You don't need to register to use 90% of the sites functionality, so most
people probably never register.

But it's free to register, so of those that do, probably only 10% come back
and use the site regularly. Certainly it only seems to translate to about
100-200 uniques a day.

I'm still getting about 2-10 registrations a day, so hopefully (given a long
enough period of time) that number will go up.

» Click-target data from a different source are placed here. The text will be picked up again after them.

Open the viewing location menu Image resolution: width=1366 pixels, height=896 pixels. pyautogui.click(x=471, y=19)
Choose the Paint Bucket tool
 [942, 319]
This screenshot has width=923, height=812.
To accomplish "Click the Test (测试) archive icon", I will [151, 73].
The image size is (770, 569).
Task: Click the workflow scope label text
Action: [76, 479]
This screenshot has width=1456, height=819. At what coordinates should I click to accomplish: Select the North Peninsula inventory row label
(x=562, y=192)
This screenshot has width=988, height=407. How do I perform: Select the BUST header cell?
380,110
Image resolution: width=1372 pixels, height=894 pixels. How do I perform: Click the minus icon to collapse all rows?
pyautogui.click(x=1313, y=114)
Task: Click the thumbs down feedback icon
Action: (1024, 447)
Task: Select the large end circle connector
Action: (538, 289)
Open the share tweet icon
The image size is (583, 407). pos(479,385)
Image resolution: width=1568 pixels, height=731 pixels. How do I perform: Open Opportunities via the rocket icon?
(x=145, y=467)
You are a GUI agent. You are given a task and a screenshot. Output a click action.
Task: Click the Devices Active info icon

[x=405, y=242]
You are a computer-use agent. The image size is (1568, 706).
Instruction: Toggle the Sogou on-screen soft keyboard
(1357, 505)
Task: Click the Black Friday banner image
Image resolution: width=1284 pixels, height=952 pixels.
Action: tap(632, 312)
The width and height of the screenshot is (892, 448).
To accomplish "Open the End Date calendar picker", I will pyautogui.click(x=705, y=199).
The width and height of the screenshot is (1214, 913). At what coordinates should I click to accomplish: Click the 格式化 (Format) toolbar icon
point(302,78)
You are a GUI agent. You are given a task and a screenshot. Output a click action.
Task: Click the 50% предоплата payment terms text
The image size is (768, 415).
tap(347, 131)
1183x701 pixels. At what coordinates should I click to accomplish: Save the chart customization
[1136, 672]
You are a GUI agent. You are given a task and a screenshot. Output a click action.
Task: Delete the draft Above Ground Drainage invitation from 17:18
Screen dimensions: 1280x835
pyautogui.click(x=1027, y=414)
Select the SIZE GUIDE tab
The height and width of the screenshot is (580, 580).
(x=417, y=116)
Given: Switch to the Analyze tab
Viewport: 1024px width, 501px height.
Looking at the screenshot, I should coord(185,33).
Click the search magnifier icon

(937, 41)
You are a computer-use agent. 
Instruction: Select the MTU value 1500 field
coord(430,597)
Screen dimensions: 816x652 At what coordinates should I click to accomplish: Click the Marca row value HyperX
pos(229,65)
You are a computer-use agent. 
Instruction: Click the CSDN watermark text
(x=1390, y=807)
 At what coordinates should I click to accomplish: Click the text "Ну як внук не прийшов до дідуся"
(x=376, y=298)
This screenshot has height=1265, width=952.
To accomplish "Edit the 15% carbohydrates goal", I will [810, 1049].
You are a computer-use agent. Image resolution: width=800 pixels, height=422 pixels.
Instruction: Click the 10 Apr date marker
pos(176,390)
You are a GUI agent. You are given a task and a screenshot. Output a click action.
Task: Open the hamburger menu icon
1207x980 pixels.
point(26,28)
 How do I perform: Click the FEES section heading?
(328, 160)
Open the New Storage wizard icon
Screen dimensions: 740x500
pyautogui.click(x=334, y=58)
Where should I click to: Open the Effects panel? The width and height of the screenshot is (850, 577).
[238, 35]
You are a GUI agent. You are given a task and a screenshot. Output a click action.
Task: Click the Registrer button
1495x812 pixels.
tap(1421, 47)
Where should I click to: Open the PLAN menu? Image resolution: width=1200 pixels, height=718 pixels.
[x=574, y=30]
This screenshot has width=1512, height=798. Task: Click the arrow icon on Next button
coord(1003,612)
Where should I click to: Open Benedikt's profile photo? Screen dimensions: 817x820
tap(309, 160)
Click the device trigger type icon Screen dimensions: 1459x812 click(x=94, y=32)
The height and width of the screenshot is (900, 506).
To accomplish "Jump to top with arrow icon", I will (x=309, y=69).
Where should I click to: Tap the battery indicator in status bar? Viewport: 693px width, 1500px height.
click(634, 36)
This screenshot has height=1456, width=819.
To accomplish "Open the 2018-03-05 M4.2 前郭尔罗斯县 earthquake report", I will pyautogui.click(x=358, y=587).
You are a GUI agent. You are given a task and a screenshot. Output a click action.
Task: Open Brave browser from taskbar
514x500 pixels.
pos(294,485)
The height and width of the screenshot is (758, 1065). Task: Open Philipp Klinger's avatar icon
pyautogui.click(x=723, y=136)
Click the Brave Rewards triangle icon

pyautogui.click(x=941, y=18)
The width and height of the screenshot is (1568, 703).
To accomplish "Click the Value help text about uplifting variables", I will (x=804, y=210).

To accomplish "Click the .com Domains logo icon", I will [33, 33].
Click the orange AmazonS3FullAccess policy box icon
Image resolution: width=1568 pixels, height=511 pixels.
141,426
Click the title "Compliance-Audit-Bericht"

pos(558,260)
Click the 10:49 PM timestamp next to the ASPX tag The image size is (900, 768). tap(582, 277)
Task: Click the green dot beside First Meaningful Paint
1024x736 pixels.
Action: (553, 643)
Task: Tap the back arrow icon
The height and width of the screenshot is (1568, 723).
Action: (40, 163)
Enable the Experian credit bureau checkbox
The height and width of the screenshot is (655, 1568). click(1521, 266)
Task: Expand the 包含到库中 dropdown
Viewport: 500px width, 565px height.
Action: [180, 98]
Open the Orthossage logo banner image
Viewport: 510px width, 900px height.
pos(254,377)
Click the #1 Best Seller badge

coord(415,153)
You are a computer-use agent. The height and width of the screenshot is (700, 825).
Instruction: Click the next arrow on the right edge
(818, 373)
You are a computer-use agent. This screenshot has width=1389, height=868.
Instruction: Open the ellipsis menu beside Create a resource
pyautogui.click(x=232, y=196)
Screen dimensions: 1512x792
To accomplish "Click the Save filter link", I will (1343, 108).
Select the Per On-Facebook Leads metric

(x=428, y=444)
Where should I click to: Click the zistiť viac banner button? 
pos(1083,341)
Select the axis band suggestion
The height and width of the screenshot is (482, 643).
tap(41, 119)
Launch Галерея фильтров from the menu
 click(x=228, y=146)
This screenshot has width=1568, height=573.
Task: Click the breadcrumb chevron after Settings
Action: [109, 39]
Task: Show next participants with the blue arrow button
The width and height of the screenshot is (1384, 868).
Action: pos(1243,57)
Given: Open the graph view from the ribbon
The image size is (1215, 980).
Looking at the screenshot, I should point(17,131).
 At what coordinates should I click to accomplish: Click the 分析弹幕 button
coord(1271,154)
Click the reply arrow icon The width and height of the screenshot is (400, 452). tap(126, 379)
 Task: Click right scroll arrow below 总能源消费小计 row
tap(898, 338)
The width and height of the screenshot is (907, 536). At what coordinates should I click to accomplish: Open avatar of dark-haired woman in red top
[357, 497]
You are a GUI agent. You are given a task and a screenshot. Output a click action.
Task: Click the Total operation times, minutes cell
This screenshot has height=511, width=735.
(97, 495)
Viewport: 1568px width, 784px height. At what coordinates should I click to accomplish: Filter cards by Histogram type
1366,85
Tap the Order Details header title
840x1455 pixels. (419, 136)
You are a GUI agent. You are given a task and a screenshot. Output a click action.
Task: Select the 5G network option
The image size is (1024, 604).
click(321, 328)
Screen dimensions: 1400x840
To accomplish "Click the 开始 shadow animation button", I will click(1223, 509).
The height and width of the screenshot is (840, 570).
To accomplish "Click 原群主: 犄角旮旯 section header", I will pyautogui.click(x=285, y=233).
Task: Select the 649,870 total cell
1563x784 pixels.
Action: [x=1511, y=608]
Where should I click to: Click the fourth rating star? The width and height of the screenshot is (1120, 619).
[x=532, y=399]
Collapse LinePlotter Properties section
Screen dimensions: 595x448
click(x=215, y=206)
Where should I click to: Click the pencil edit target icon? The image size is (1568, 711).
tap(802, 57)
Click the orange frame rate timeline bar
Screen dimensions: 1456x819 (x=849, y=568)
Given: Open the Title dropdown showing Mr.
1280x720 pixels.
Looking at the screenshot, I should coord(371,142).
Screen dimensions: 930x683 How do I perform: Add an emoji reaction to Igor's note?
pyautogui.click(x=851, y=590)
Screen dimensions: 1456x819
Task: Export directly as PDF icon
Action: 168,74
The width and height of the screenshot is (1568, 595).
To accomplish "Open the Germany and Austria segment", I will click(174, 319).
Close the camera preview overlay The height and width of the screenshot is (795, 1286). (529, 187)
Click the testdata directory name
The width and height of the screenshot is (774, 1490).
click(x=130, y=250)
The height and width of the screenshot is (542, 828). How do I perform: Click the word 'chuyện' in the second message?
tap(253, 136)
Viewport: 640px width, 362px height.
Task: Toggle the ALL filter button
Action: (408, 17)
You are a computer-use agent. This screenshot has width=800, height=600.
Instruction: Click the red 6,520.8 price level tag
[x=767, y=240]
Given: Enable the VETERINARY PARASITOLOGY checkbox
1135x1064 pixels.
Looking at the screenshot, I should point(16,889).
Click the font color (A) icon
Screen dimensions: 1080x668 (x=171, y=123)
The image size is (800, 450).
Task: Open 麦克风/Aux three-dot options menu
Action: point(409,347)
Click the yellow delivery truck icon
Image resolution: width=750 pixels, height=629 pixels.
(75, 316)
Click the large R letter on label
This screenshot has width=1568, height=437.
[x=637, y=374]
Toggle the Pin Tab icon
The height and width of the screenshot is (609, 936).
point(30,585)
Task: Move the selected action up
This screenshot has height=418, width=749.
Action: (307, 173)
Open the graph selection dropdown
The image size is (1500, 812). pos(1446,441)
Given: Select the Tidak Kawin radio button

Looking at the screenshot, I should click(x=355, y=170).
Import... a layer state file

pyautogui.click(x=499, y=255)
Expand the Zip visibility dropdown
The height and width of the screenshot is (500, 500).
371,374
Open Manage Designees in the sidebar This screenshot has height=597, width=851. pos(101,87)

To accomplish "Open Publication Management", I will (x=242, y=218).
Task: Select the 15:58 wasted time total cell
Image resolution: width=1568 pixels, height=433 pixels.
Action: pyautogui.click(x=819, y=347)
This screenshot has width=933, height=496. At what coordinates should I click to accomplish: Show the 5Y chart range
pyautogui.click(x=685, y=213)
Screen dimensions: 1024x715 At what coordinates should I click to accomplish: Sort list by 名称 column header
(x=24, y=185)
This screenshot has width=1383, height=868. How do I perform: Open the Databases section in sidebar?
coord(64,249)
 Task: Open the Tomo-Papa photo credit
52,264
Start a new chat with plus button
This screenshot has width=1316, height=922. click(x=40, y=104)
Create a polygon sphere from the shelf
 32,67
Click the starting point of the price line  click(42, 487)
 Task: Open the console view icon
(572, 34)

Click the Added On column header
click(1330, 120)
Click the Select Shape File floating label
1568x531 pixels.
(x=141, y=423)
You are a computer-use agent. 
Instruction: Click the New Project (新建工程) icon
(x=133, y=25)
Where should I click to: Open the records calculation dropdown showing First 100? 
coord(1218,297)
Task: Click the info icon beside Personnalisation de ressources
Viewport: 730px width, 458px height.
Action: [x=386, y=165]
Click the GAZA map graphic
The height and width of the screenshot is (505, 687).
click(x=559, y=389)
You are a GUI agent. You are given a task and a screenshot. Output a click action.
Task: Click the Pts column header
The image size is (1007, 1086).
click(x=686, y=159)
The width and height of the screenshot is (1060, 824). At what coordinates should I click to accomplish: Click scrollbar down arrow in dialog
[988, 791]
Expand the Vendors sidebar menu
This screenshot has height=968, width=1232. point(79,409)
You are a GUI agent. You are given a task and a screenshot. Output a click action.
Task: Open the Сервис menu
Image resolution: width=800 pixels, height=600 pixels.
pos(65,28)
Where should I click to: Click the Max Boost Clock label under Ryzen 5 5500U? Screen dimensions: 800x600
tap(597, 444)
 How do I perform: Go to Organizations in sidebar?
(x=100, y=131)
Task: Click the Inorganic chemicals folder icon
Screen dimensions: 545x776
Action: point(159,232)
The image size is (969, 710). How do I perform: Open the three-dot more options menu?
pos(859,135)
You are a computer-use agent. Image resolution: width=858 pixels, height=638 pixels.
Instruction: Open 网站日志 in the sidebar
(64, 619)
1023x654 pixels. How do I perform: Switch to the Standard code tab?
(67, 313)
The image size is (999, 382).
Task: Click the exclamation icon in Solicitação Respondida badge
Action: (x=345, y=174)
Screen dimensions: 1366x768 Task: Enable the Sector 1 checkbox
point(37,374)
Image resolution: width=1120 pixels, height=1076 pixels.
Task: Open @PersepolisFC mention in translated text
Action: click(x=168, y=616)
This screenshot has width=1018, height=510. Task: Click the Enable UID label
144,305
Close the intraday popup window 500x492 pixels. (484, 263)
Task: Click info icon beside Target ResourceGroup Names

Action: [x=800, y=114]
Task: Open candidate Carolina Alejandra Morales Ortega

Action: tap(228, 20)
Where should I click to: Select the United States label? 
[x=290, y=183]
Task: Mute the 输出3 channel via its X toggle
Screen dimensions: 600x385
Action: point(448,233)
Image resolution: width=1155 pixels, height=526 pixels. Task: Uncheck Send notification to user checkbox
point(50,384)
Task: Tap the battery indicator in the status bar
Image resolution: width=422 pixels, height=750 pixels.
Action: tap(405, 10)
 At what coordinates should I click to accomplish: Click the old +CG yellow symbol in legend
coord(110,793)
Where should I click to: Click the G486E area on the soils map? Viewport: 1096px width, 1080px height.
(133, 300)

The big problem at the moment though is that I've submitted to all the app
directories that I could find. This made a huge difference in google page rank
for "disposable email" (made it up to page two at one point). Now though, with
no new links I'm slowly sinking (now down to page four).

------
ecaroth
Still a work in progress, and none outside of my fulltime job: FitBolt
(fitbolt.com) - workday health & wellness platform. Gives you
alerts/actions/notifications with posture corrections, exercises, stretching,
health & nutrition tips. Currently have a web version, firefox & chrome
plugin, and pokki (desktop) version

------
smoovej
Created a fun book recommendation site for kids: <http://bookoneer.com>

------
deutronium
I created <http://www.adopt-a-cloud.com/> based on a half bakery idea
(<http://www.halfbakery.com/idea/Adoptacloud_2eorg>) using the Play framework.

------
sagacity
Two that I like the most (although not exactly side projects):

<http://getlocalne.ws> (Global News Aggregator) and <http://www.RapiDefs.com>
(Web 2.0 English Dictionary)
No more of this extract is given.